- RECORDED DATA -
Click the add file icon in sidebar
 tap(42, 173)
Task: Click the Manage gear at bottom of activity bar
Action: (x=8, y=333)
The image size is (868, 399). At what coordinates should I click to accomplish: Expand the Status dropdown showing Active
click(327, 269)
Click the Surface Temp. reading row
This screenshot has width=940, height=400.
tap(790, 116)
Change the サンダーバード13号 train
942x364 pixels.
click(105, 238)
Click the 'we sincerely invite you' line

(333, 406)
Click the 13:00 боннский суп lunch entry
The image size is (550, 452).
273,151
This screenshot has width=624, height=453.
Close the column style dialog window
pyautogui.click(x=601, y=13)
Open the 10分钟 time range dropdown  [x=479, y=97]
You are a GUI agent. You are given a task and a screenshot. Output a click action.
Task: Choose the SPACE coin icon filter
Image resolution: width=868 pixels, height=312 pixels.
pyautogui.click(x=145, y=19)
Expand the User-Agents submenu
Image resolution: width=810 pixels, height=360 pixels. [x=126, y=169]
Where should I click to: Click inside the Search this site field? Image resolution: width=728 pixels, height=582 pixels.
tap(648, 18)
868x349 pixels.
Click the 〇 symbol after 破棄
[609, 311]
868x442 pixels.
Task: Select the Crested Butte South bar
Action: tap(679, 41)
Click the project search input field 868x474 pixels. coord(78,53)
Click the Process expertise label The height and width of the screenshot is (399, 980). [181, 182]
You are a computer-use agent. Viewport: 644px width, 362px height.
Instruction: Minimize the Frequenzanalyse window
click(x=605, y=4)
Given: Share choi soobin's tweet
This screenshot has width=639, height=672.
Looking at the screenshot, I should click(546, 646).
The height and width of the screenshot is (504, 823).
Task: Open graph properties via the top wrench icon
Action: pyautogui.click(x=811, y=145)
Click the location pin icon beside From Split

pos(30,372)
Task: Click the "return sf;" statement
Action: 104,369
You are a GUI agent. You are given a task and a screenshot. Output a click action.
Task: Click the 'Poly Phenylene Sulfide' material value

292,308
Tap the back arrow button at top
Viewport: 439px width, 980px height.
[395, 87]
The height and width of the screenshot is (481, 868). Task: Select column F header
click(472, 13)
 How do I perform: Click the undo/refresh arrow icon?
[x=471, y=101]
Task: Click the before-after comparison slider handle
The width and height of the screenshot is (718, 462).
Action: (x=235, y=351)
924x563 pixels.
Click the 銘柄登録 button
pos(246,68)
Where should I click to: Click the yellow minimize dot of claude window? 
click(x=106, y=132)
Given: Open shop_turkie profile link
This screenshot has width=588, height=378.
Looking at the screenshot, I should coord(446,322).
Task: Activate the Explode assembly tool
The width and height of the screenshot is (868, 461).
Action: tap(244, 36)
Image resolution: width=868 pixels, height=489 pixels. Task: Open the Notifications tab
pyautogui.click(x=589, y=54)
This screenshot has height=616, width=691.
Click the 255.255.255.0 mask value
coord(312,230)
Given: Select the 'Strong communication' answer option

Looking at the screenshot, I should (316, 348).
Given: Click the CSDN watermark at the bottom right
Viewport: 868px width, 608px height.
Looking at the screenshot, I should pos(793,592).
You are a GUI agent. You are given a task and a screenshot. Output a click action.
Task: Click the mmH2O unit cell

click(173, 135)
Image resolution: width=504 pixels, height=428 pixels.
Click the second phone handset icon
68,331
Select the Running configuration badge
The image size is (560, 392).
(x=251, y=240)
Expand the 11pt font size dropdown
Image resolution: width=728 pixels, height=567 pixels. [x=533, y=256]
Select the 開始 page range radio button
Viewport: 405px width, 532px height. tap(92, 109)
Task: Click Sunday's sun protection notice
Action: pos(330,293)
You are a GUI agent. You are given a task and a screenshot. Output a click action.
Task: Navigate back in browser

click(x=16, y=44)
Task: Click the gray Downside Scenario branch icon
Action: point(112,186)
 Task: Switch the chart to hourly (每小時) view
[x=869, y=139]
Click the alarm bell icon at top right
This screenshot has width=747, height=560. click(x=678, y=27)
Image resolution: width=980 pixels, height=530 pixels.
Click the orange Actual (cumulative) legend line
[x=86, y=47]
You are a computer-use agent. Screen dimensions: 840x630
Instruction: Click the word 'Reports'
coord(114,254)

- YOUR OBJECTIVE -
Here the job is to set down exactly the lines of the material above that fall between the one with "Where should I click to: Click the" and the one with "Task: Activate the Explode assembly tool", inclusive, and nothing beyond them.

- ANSWER AREA -
Where should I click to: Click the yellow minimize dot of claude window? 
click(x=106, y=132)
Given: Open shop_turkie profile link
This screenshot has width=588, height=378.
Looking at the screenshot, I should coord(446,322).
Task: Activate the Explode assembly tool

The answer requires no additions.